Problem description: Below are entries; copy exactly, and only, the lines from the one containing "Task: Start debugging with the Debug icon" through their final line, leaving out pictures.

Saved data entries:
++++++
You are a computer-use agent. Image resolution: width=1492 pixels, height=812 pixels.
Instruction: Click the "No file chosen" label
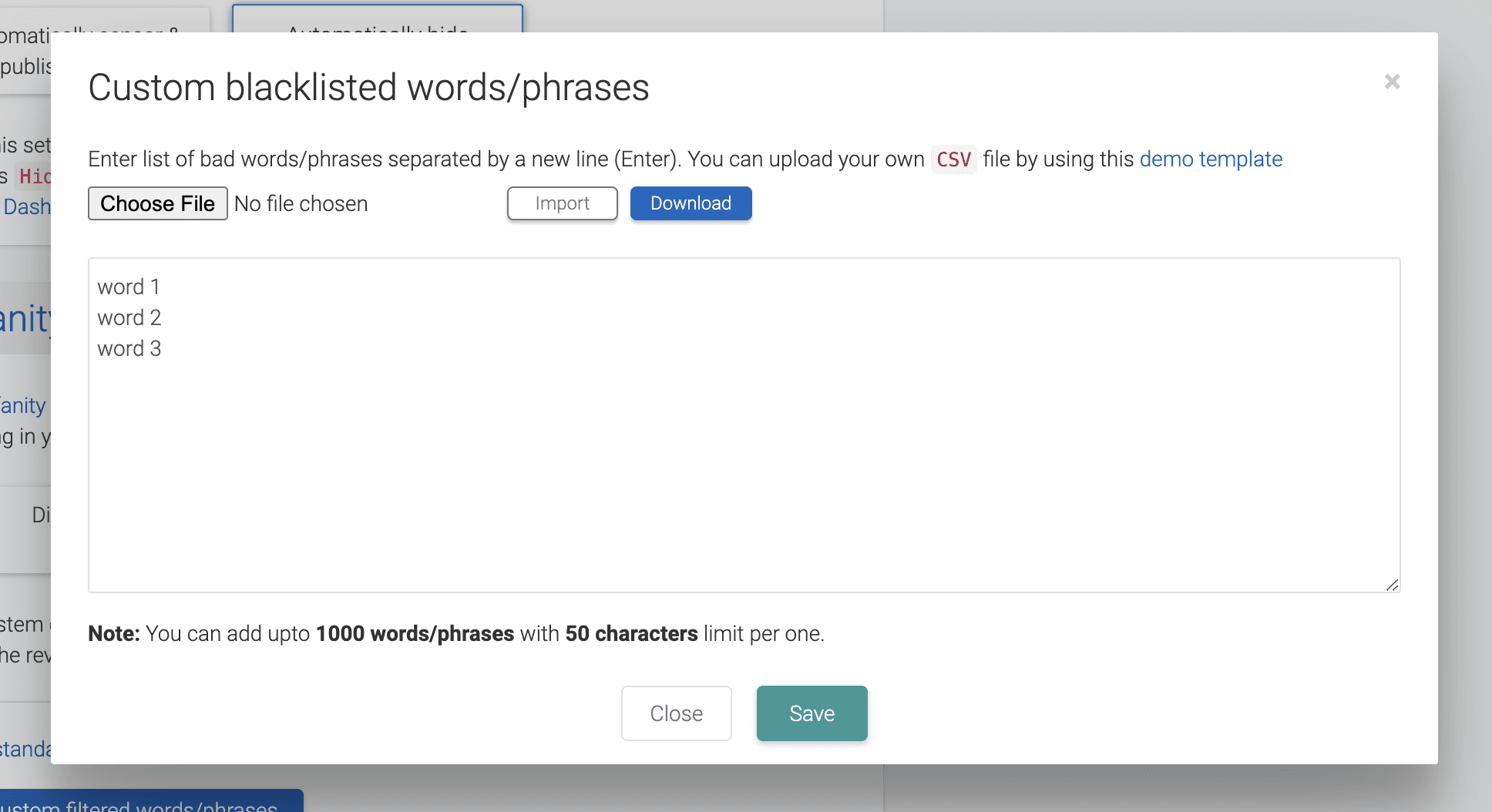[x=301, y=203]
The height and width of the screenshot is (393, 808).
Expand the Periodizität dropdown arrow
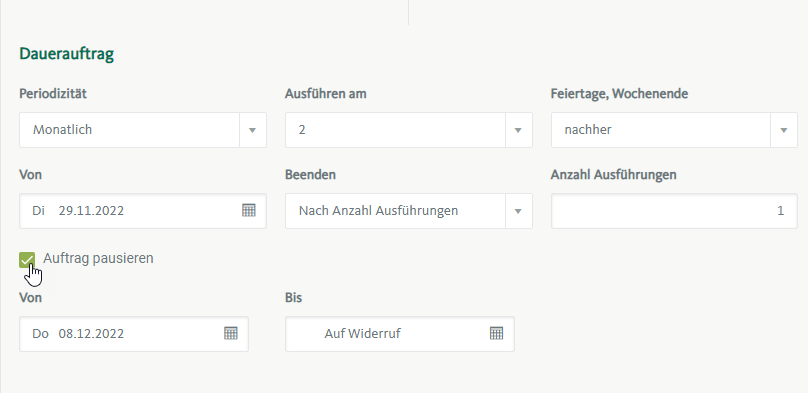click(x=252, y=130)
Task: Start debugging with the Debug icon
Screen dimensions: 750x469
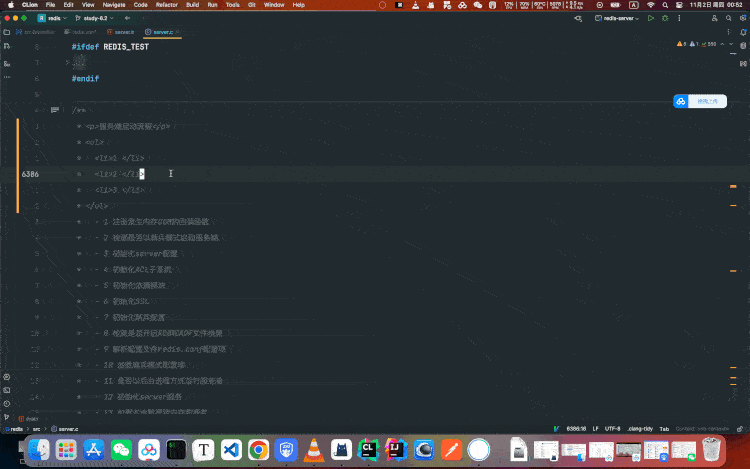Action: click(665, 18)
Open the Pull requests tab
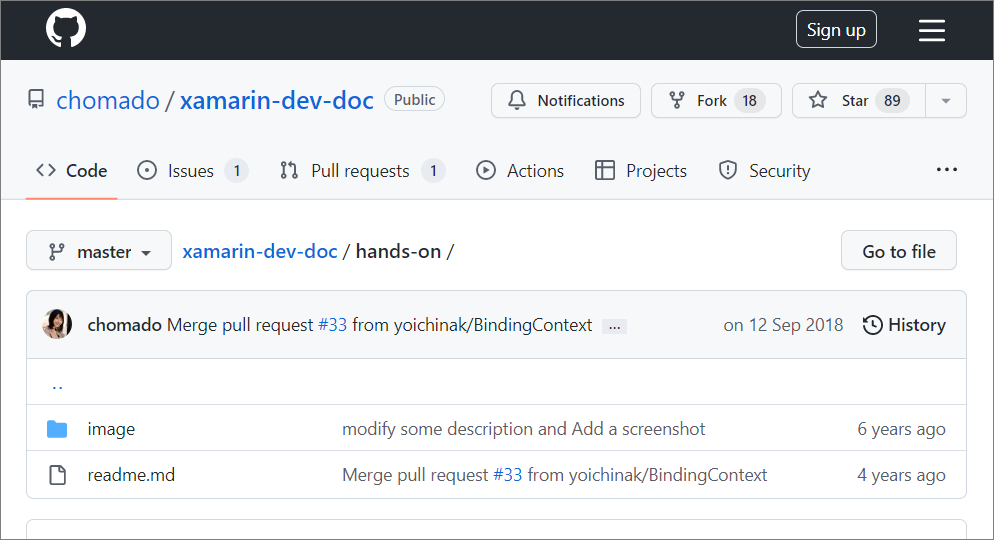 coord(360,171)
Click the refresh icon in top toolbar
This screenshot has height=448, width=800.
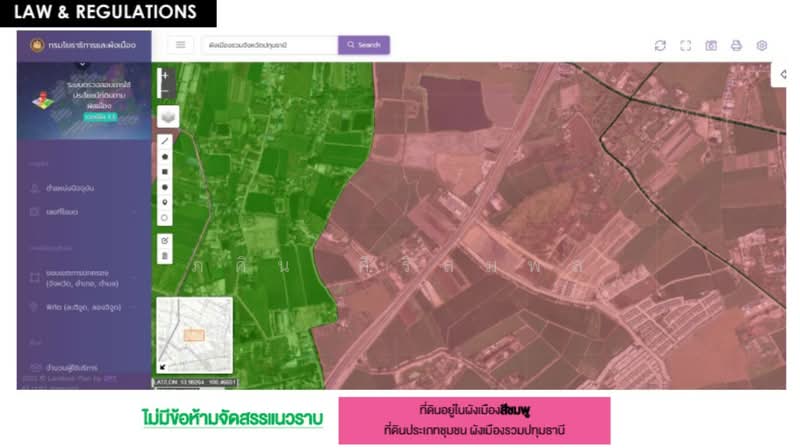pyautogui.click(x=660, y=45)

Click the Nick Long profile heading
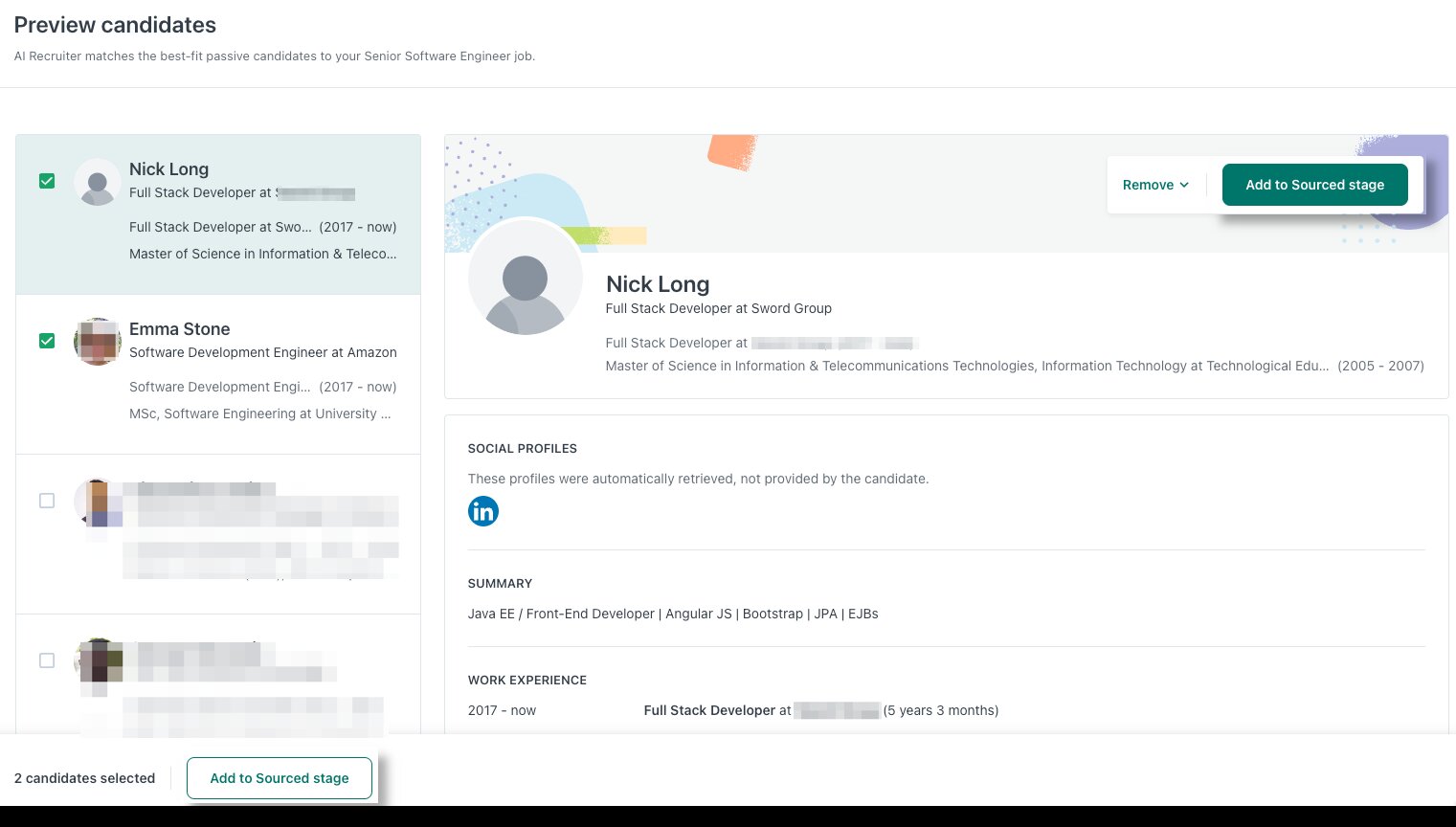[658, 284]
++++++
Solution to this exercise:
Task: Start debugging with the Debug icon
Screen dimensions: 750x469
Action: click(665, 18)
Open the Pull requests tab
 coord(360,171)
Click the refresh icon in top toolbar
This screenshot has height=448, width=800.
pyautogui.click(x=660, y=45)

Click the Nick Long profile heading
[658, 284]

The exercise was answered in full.